— GOAL OF THE EXERCISE —
Please restate each entry that appears below word for word, without its pictures.

◇ ◇ ◇ ◇ ◇ ◇ ◇

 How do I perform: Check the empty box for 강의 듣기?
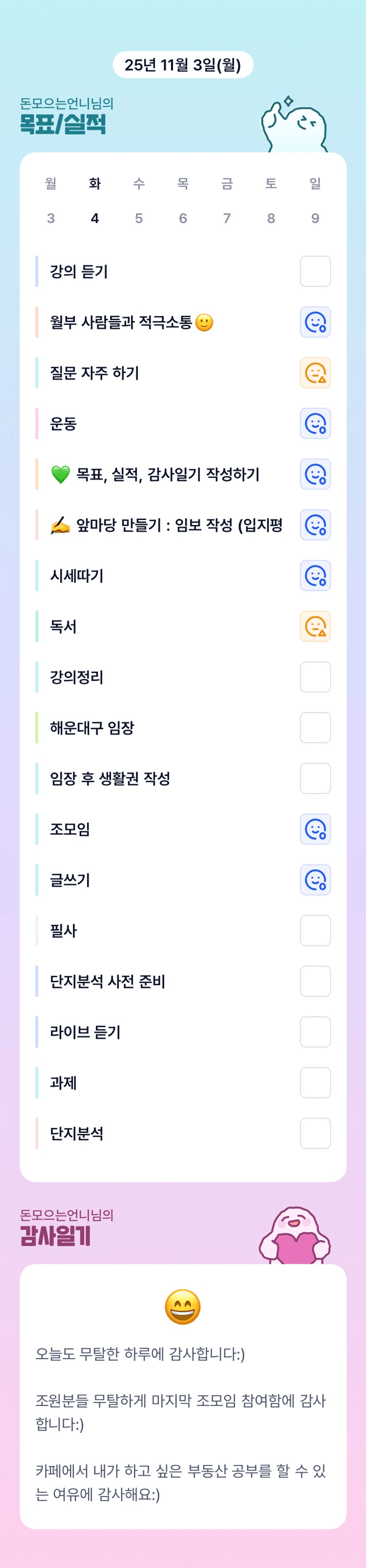point(315,272)
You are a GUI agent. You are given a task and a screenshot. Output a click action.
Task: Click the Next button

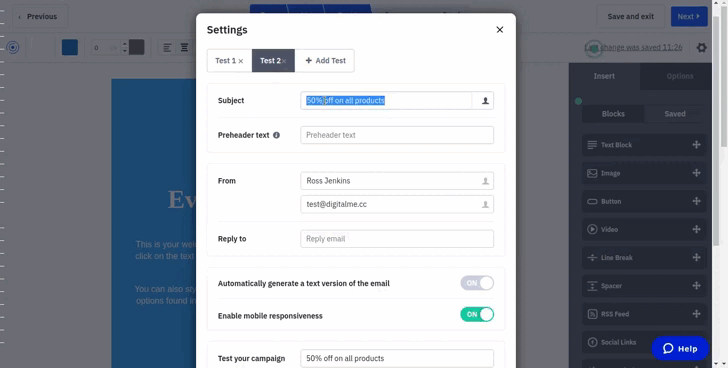coord(689,17)
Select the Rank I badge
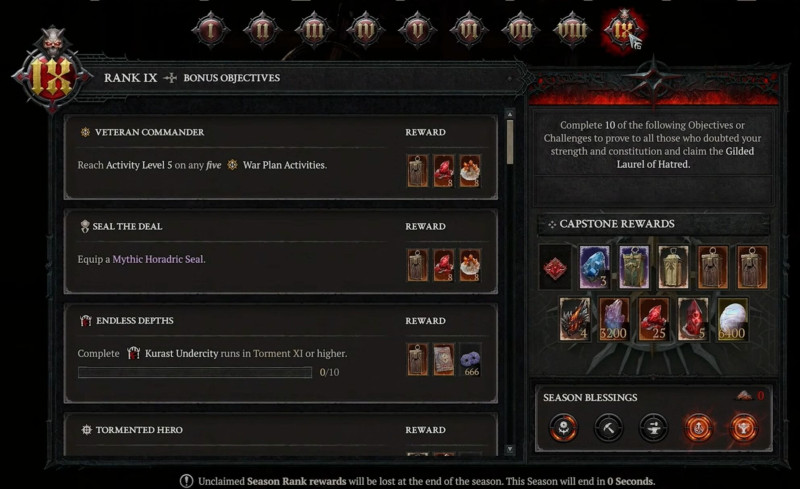Screen dimensions: 800x489 click(x=211, y=30)
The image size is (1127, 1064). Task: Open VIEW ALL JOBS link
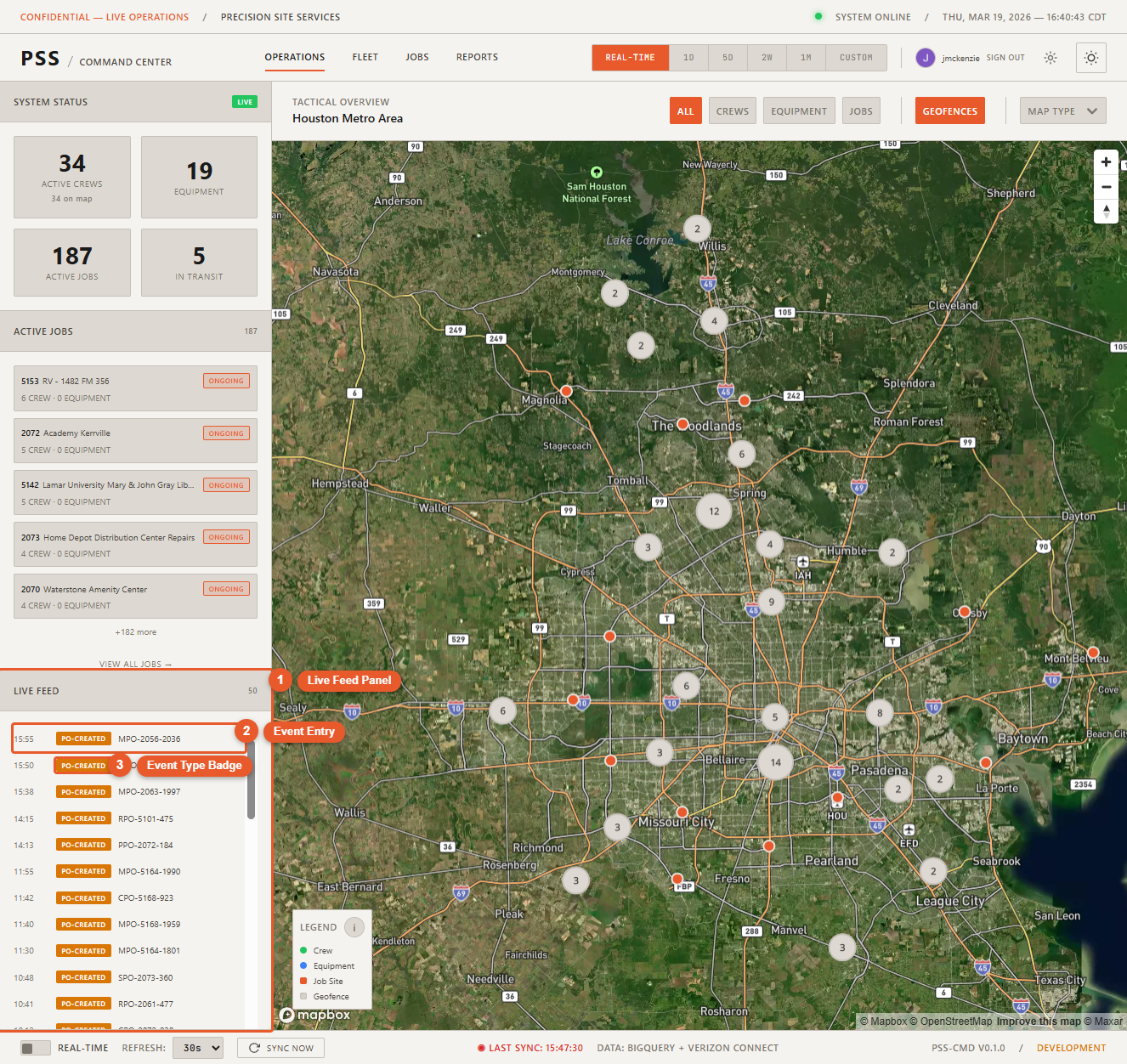135,663
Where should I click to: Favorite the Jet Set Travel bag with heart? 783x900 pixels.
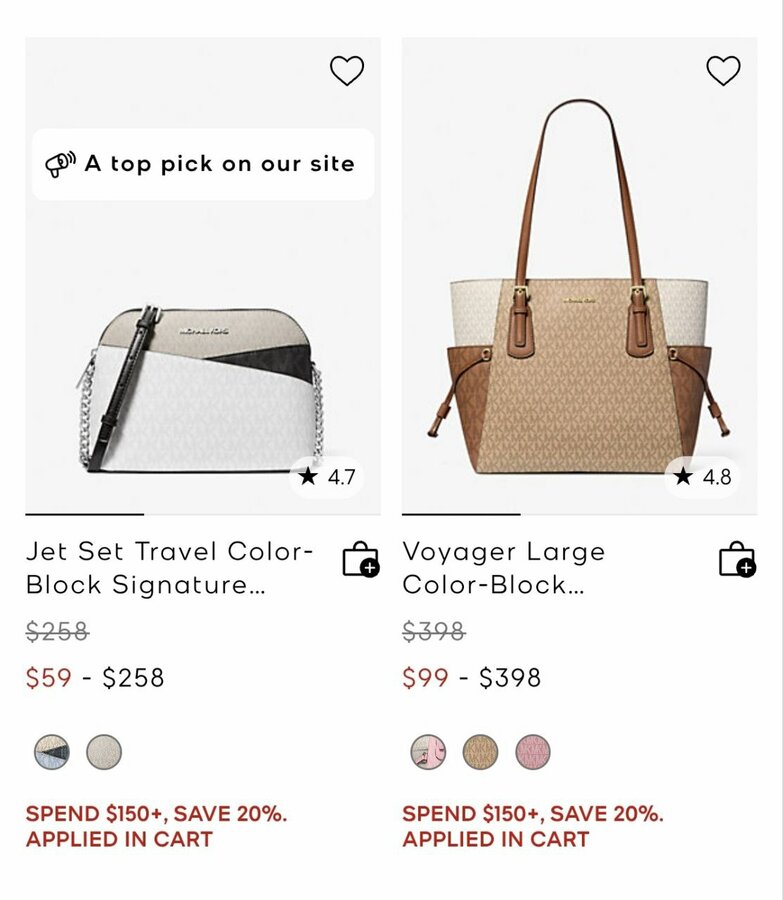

◇ ◇ ◇ ◇ ◇ ◇ ◇

— WORKED SOLUTION —
 How do I perform: Check the empty box for 강의 듣기?
point(315,272)
You are a GUI agent. You are given a task and a screenshot. Output a click action.
Task: Click the Next button

coord(689,17)
Select the Rank I badge
Screen dimensions: 800x489 click(x=211, y=30)
The image size is (1127, 1064). Task: Open VIEW ALL JOBS link
135,663
Where should I click to: Favorite the Jet Set Travel bag with heart? 783x900 pixels.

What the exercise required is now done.